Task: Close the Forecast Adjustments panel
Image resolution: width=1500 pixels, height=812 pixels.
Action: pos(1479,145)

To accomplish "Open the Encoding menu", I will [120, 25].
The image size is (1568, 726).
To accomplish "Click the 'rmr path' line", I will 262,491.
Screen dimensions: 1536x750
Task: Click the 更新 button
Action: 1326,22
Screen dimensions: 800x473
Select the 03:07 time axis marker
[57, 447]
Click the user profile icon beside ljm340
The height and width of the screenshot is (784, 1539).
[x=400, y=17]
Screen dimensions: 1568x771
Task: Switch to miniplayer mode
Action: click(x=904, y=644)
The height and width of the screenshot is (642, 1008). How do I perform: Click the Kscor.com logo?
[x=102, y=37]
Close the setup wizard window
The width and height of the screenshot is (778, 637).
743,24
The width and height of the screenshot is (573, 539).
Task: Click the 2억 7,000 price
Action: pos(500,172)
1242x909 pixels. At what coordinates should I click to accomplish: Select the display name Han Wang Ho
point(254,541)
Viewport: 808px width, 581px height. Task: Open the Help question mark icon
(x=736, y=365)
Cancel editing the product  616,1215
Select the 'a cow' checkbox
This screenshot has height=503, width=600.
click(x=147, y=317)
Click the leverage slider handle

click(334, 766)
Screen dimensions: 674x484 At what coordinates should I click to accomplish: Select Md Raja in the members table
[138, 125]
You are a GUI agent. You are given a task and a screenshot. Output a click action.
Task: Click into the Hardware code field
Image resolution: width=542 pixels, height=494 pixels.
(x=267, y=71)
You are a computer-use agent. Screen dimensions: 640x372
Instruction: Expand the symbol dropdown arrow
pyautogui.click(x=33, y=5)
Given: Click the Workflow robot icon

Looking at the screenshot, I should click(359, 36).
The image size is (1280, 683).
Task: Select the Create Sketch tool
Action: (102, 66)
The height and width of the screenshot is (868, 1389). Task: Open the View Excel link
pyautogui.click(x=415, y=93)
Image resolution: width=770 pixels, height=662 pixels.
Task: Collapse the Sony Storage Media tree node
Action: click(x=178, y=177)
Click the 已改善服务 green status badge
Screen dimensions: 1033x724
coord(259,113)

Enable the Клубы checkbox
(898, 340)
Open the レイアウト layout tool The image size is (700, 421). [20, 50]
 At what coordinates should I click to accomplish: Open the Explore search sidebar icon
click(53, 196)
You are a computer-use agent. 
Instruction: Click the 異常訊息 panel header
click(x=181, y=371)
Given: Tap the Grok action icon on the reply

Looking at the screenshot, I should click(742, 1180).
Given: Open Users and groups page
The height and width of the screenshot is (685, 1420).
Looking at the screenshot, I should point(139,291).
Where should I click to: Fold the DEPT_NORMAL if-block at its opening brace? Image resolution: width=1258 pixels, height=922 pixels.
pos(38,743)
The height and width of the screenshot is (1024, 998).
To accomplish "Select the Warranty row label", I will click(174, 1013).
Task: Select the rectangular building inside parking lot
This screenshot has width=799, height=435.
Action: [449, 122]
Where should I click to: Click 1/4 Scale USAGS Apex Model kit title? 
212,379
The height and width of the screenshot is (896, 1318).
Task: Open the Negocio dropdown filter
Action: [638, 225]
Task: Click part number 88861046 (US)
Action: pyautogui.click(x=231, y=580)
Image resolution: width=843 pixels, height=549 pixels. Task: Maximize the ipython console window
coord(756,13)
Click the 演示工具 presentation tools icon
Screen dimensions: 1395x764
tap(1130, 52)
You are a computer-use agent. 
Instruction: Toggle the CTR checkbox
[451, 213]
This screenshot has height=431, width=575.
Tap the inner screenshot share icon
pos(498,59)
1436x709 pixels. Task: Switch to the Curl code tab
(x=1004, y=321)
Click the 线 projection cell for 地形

→ WHAT NEEDS TO BE DONE:
In the data above, find each line where the string "Close" appears, then copy it.

→ EXERCISE SOLUTION:
Task: Close the Forecast Adjustments panel
Close the setup wizard window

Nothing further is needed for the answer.